In order to answer this question, you need to understand what a motion for relief from stay is seeking to do. When you filed your Chapter 13 case, the automatic stay went into place. With a few limited exceptions the automatic stay puts a “hold” on all creditor actions that have been filed or that could be filed against you. The automatic stay is the legal mechanism that stops foreclosures, bill collector phone calls and even state court proceedings.
By law, creditors are blocked from doing anything as long as the automatic stay remains in force.
When a creditor files a motion for relief from stay, that creditor is arguing to your bankruptcy judge that the automatic stay should be lifted so that creditor can take certain actions against you.
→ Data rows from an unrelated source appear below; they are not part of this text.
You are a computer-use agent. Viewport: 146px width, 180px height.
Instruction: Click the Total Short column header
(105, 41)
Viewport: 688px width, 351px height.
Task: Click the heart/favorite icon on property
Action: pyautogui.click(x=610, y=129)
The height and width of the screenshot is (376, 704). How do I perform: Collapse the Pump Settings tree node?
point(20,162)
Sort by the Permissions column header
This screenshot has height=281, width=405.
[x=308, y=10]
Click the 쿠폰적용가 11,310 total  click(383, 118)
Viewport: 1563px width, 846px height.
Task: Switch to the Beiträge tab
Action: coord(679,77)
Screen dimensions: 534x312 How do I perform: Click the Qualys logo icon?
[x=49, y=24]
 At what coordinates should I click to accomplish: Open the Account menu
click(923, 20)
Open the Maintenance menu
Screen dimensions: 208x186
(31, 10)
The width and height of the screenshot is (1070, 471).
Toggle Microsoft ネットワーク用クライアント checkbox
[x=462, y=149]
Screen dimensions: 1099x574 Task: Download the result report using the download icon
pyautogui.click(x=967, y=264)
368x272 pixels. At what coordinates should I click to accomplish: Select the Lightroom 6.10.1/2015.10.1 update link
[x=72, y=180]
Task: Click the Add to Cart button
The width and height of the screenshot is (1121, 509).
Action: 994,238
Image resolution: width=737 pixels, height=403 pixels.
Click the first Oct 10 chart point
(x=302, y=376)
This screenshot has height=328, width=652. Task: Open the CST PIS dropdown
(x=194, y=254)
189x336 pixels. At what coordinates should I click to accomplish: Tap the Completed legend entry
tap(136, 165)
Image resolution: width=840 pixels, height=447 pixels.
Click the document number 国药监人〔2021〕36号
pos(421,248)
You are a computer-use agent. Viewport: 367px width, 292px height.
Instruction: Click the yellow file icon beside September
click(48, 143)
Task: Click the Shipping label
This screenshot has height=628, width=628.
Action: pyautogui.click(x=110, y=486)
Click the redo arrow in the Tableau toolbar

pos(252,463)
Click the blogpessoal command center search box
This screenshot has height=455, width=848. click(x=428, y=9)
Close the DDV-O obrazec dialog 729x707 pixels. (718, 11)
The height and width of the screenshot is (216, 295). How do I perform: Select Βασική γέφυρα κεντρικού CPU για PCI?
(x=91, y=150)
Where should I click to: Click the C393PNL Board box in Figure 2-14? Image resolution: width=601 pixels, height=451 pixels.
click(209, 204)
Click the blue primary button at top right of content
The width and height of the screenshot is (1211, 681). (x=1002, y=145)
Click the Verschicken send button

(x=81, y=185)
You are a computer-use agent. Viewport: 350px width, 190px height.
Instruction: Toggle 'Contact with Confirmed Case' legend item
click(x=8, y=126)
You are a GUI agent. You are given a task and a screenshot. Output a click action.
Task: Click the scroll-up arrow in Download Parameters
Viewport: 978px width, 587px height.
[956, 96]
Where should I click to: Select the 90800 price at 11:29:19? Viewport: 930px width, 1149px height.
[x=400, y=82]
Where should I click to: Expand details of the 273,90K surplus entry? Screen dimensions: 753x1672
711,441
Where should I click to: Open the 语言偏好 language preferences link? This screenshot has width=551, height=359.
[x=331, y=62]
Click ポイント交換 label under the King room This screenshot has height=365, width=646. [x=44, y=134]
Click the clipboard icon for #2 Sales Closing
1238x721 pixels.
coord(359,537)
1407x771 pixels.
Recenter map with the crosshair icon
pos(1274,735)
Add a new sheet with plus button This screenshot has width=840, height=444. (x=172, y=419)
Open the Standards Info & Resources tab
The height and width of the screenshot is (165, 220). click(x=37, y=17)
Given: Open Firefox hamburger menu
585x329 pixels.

No Opposition Orders Granting Relief from Stay
Sometimes, you and your attorney will have no reason or basis to oppose a motion for relief from stay in your Chapter 13 case. For example, you may have included in your plan a provision to surrender a house, car or other secured property. The creditor has to get relief from stay before it can legally take possession of your property. In such a case, your attorney will sign a consent order which provides that you have no opposition to the creditor’s motion.
In such a case the creditor will get relief from they stay solely for the purpose of taking back its property. It still cannot come after you for any financial claim, nor can its representatives contact you for any reason. Further, if the creditor takes back the property and sells it for more than what is owed, the creditor must send your Chapter 13 trustee the difference which will be paid into your plan.
Contested Motions for Relief
Sometimes creditors will file Motions for Relief to regain possession of property that you want to keep in your Chapter 13 case. This happens if the creditor believes that your plan does not offer “adequate protection” to the creditor. For example if you are hoping to keep your home, your plan will provide that you will pay your regular mortgage payments directly to the creditor during the term of your plan.
If you fall behind on your payments, the mortgage lender will file a Motion for Relief to force you to either bring the payments current or surrender the property.
Similarly if you fail to keep your encumbered property insured, the lender may file a Motion for Relief, again for the purpose of forcing you to provide insurance proof or deciding to surrender the property.
Contested motions for relief often end up on a hearing calendar to be heard by your judge. In cases where you are delinquent on direct mortgage payments, you may be able to negotiate a deal to cure the “post petition arrearage” with your lender over the next three to six months. If negotiations break down because the lender wants a larger cure than you want to pay, or the lender simply does not want to agree to anything, your judge has to make a decision.
If you and your attorney can convince the judge that your lapse in payments was the result of unusual circumstances and that you do have the capacity top pay, then the judge may deny the motion and impose a “cure” on the lender. You also run the risk that the judge will accept the lender’s argument that your proposed cure is not fair to the lender or that it is not feasible. Most lenders and debtor’s attorneys know generally what types of settlements that bankruptcy judges will impose so most contested motions for relief are settled.
If you receive a motion for relief, you should contact your lawyer immediately as these motions are time sensitive.